__Work instruction__. Please quote exactly the lines below from the line containing "The image size is (1466, 707)." to the line containing "Task: Click the 'You", both lines included, and nothing else.
(Data in this exercise)
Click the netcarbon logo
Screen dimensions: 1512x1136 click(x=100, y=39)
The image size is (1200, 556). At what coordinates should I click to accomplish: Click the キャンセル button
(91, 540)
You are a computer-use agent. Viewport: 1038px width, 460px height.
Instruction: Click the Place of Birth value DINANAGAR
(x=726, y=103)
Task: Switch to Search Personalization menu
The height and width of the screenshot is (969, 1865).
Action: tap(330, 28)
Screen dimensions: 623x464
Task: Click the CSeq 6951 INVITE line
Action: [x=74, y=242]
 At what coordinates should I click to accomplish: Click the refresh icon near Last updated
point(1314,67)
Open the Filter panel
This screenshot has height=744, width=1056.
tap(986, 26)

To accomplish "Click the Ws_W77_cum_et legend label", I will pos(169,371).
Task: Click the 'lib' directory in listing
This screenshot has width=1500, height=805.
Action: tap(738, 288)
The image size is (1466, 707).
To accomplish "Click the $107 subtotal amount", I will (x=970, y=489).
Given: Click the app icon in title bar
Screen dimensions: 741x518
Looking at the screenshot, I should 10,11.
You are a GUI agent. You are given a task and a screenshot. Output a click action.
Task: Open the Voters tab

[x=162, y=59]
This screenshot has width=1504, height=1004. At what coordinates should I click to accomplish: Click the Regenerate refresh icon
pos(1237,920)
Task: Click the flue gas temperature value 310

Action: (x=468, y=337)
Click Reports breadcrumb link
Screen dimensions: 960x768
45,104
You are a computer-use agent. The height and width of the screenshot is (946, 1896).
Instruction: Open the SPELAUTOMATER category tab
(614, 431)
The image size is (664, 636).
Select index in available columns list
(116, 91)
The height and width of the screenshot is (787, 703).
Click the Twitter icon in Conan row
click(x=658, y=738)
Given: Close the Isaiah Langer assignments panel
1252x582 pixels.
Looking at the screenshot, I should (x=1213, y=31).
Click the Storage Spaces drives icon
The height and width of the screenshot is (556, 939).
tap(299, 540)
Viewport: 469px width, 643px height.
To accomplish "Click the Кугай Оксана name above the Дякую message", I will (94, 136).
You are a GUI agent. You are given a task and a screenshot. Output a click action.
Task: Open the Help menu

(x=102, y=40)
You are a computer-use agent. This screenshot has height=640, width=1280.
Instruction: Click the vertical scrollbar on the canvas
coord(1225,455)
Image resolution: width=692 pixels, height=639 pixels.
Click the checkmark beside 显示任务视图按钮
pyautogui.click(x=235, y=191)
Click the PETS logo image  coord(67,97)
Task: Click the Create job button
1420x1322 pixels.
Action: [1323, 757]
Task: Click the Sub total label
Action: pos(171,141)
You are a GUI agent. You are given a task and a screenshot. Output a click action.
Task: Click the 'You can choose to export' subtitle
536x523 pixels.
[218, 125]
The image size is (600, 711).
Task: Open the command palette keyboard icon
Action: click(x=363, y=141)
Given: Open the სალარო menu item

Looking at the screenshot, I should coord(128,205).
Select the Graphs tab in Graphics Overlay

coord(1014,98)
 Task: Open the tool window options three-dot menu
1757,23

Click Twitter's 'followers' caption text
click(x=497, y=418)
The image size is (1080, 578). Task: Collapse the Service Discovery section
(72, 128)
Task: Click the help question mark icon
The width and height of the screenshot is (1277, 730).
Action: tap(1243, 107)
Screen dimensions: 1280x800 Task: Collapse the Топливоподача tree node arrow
(End Data in this exercise)
__Your response__.
The image size is (1466, 707).
To accomplish "Click the $107 subtotal amount", I will (x=970, y=489).
Given: Click the app icon in title bar
Screen dimensions: 741x518
Looking at the screenshot, I should 10,11.
You are a GUI agent. You are given a task and a screenshot. Output a click action.
Task: Open the Voters tab

[x=162, y=59]
This screenshot has width=1504, height=1004. At what coordinates should I click to accomplish: Click the Regenerate refresh icon
pos(1237,920)
Task: Click the flue gas temperature value 310

Action: (x=468, y=337)
Click Reports breadcrumb link
Screen dimensions: 960x768
45,104
You are a computer-use agent. The height and width of the screenshot is (946, 1896).
Instruction: Open the SPELAUTOMATER category tab
(614, 431)
The image size is (664, 636).
Select index in available columns list
(116, 91)
The height and width of the screenshot is (787, 703).
Click the Twitter icon in Conan row
click(x=658, y=738)
Given: Close the Isaiah Langer assignments panel
1252x582 pixels.
Looking at the screenshot, I should (x=1213, y=31).
Click the Storage Spaces drives icon
The height and width of the screenshot is (556, 939).
tap(299, 540)
Viewport: 469px width, 643px height.
To accomplish "Click the Кугай Оксана name above the Дякую message", I will (94, 136).
You are a GUI agent. You are given a task and a screenshot. Output a click action.
Task: Open the Help menu

(x=102, y=40)
You are a computer-use agent. This screenshot has height=640, width=1280.
Instruction: Click the vertical scrollbar on the canvas
coord(1225,455)
Image resolution: width=692 pixels, height=639 pixels.
Click the checkmark beside 显示任务视图按钮
pyautogui.click(x=235, y=191)
Click the PETS logo image  coord(67,97)
Task: Click the Create job button
1420x1322 pixels.
Action: [1323, 757]
Task: Click the Sub total label
Action: pos(171,141)
You are a GUI agent. You are given a task and a screenshot. Output a click action.
Task: Click the 'You can choose to export' subtitle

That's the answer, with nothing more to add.